Just to clarify, "live with the consequences" wasn't necessarily meant as a bad thing, there are consequences to literally everything. You know that the consequence of missing an actual appointment is far greater than the consequence of a potential accident. (Not entirely sure if that _was_ aimed at me, but I was the last to use that phrase)

ETA: It was also used to illustrate that it's not my business to tell someone else to use carseats, as if anything should happen it's them who have to live with it, not me.


----------



## Ozzieshunni

LauraBee said:


> Ozzieshunni said:
> 
> 
> I don't think people realize how offensive it is to tell us we're being irresponsible or that we have to "live with the consequences."
> 
> Just to clarify, "live with the consequences" wasn't necessarily meant as a bad thing, there are consequences to literally everything. You know that the consequence of missing an actual appointment is far greater than the consequence of a potential accident. (Not entirely sure if that _was_ aimed at me, but I was the last to use that phrase)
> 
> ETA: It was also used to illustrate that it's not my business to tell someone else to use carseats, as if anything should happen it's them who have to live with it, not me.Click to expand...

Well, unfortunately, in my case, it is a pretty bad consequence to miss one of Alex's appointments, seeing as the specialist he sees is only there once every couple of weeks. It's just unfair for people (not you) to judge others without knowing a situation. I think that's all I have to say.


----------



## LauraBee

Ozzieshunni said:


> It's just unfair for people to judge others without knowing a situation.

100% agree with you!


----------



## louandivy

Ozzieshunni said:


> LauraBee said:
> 
> 
> 
> 
> 
> Ozzieshunni said:
> 
> 
> I don't think people realize how offensive it is to tell us we're being irresponsible or that we have to "live with the consequences."
> 
> Just to clarify, "live with the consequences" wasn't necessarily meant as a bad thing, there are consequences to literally everything. You know that the consequence of missing an actual appointment is far greater than the consequence of a potential accident. (Not entirely sure if that _was_ aimed at me, but I was the last to use that phrase)
> 
> ETA: It was also used to illustrate that it's not my business to tell someone else to use carseats, as if anything should happen it's them who have to live with it, not me.Click to expand...
> 
> Well, unfortunately, in my case, it is a pretty bad consequence to miss one of Alex's appointments, seeing as the specialist he sees is only there once every couple of weeks. It's just unfair for people (not you) to judge others without knowing a situation. I think that's all I have to say.Click to expand...

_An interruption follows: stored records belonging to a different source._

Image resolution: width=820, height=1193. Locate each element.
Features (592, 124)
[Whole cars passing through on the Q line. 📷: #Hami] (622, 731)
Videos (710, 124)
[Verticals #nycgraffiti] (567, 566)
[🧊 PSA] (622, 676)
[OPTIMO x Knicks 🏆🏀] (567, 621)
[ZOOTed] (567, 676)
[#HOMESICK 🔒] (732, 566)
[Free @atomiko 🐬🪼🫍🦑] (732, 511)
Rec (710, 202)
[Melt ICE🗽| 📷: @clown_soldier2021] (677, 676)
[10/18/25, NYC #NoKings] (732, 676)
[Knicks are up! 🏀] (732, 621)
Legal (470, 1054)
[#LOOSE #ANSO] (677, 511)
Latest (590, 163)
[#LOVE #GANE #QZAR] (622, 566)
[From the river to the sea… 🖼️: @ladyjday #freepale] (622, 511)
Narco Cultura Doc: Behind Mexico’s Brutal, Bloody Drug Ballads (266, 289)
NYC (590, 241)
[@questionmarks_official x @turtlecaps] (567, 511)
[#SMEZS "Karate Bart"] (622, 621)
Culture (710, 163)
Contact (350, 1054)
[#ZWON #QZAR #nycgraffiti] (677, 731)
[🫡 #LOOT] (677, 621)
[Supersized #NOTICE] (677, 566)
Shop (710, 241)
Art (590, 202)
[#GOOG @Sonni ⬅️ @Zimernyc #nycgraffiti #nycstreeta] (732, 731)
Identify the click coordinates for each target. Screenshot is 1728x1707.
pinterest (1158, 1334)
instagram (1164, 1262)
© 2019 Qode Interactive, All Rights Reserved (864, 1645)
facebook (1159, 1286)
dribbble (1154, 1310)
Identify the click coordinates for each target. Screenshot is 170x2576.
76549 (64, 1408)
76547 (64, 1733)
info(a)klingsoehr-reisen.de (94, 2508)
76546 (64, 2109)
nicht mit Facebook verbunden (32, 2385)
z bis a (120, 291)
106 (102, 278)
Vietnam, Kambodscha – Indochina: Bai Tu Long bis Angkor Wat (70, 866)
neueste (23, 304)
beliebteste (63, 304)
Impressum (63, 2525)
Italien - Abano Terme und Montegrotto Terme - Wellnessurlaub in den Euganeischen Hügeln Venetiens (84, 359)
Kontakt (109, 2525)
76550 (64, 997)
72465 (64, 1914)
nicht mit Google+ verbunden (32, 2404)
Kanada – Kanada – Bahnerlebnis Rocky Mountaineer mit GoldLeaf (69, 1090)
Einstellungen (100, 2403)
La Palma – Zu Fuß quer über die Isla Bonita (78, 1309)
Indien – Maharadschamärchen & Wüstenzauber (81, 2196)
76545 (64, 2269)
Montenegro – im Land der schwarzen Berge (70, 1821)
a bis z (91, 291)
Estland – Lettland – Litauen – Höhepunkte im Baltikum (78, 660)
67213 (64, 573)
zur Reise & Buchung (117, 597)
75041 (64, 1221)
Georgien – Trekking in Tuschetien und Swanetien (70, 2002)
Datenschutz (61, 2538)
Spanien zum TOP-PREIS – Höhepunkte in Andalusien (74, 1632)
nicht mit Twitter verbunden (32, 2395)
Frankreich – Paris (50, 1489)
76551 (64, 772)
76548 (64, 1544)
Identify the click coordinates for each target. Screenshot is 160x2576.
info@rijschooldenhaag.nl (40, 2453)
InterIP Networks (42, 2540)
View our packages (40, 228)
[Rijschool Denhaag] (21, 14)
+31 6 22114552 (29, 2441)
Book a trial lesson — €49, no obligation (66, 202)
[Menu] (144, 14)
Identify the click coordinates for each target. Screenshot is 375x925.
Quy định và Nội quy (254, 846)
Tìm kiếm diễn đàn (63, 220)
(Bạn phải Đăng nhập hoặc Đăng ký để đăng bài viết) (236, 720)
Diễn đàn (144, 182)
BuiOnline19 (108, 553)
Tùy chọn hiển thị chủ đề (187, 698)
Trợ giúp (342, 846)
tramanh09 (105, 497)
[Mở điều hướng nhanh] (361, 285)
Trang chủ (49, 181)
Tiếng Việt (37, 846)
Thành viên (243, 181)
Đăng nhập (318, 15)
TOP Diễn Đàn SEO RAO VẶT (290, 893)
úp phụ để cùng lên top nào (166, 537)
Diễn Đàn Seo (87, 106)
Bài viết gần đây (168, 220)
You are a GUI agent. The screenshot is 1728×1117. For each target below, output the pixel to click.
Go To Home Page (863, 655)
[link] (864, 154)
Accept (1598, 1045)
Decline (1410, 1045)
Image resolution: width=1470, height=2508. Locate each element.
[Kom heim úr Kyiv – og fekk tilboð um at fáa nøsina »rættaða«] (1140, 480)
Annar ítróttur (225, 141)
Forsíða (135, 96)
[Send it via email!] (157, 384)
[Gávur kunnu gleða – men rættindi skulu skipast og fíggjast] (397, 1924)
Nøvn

Aren't you the one who basically said that mothers of kids with persistent nit problems are negligent? How hypocritical!


----------



## lhancock90

I don't see how "live with the consequences" is offensive.
Its true.
I formula feed, vaccinate etc. Things other women wouldn't agree with and i live with the consequences of that. Whatever they may be. I'm not offended when this has been said to me. 
:shrug:


----------



## Meredith2010

Only just come across this thread...

I have to admit I have been guilty of this a couple of times, when we go to the inlaws for dinner and put LO (this was before I had my daughter) to bed and then didn't want to wake him up to get him home (he's in a sleeping bag so would have to take him out to get the car seat done up). They live 1/4 mile from us down a sleepy residential road where you don't pass anyone in the day let alone 11pm at night - not that it makes what we do any more legal. So hubby holds him asleep in the car. 

I know it's wrong and the few times we've done it we know we shouldn't - but I suppose it's just weighing up the risk really. I literally drive at 10 miles an hour and we've never passed another car... but yes I know it's wrong so can't really defend myself.


----------



## PepsiChic

when my family booked a taxi in scotland for 8 (7 plus Barry in his car seat - which we DID tell them about)...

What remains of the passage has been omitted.